The 3 photos above are from a gif animation created by Emily Lakdawalla.
'ROLIS' is the downward-facing camera on Philae
' OSIRIS' is a hi-res camera on Rosetta.

From the comet's point of view, the lander was descending vertically, then bounced east. From Rosetta's point of view, Philae was tracking north-west, then sharply east.

The point here is that, after the first touchdown, Philae rose approx 1 mile vertically; it was almost 2 hours before the second touchdown. The second bounce was very much shorter in duration.

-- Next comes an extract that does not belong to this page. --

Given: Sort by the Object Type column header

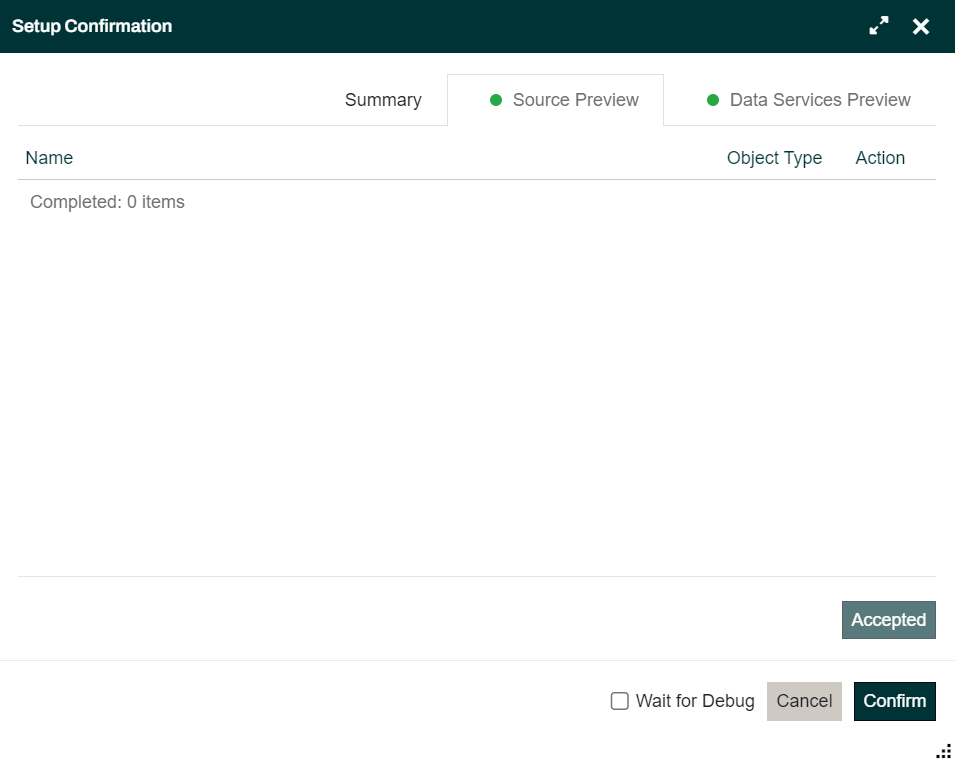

http://www.unmannedspaceflight.com/index.php?showtopic=7896&st=756
Incoming velocity 1 m/s
First bounce velocity 0.38 m/s (Vb)

First touchdown 15:34:06 (T+0)
Post touchdown picture with dust 15:35:32, 27m (T + 86 sec)
Osiris picture 15:43:51, 196m (T + 585 sec)
Distance to rim 882m
Second touchdown 17:25 (T + 6654 sec, 1h 50m 54'')
Third touchdown 17:32

Last sighting was 196m away at 15:43 (196m in 585 sec, 0.34 m/s).
2 hour flight suggests 2.2 km horizontal movement (which takes the 2nd touchdown right off the top of the smaller lobe & across to the larger lobe).
50.8° vertical trajectory [arctan (38/31)]
(11m 24s YouTube showing this, but boring: http://youtu.be/VeqhQKepzaU)

Philae 1st Touchdown Visualization: http://youtu.be/qjI7Oerg48I
(this shows the Rosetta path around 67p + release of Philae + first touchdown)
(YouTube 2m 50s)

Philae 2nd Touchdown Simulation: http://youtu.be/WF3anN_A1mw
(this suggests a touchdown just over the horizon - excellent)
(YouTube 1m 30s)

http://blogs.esa.int/rosetta/2014/11/21/homing-in-on-philaes-final-landing-site/

CONSERT Estimation of Landing Area

CONSERT = Comet Nucleus Sounding Experiment by Radio wave Transmission

Essentially, it is Tomography for the comet, allowing various properties (such as density) of the internal structure to be deduced from transmission times between Rosetta & Philae. However, they also need to know exactly where Philae is (and also Rosetta, of course) to be able to derive the values. So, they have been working in the other direction to decide where Philae may be.

Just one problem:- this proposed landing area is NOT a 2.2 km horizontal flight away from the original touchdown site (in fact, barely 1 km). Oops.